> [Data supplied]
++++++++++

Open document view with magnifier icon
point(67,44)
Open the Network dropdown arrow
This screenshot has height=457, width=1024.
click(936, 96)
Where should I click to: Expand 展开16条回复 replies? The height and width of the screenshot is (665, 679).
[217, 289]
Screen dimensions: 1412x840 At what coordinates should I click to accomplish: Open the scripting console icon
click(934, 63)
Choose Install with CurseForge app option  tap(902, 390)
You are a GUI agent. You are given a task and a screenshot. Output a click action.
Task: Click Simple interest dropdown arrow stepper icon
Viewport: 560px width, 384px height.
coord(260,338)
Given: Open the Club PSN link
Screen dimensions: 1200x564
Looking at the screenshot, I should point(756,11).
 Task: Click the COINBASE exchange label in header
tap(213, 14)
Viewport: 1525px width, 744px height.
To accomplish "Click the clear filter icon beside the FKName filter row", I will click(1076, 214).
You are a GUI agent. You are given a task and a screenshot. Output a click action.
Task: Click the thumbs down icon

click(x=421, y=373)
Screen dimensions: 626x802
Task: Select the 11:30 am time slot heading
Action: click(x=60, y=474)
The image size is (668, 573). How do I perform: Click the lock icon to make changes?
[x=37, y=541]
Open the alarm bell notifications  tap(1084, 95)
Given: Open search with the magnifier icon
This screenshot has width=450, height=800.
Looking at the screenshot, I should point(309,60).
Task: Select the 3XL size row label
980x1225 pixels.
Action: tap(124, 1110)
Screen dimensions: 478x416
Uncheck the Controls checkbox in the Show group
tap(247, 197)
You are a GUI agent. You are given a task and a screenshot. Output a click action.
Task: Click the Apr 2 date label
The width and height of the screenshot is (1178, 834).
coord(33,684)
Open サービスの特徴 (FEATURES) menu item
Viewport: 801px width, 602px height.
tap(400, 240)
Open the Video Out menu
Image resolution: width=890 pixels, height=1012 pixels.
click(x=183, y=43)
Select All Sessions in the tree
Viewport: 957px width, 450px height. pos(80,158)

++++++++++

Look through the data and show every line containing "menu".

Open サービスの特徴 (FEATURES) menu item
Open the Video Out menu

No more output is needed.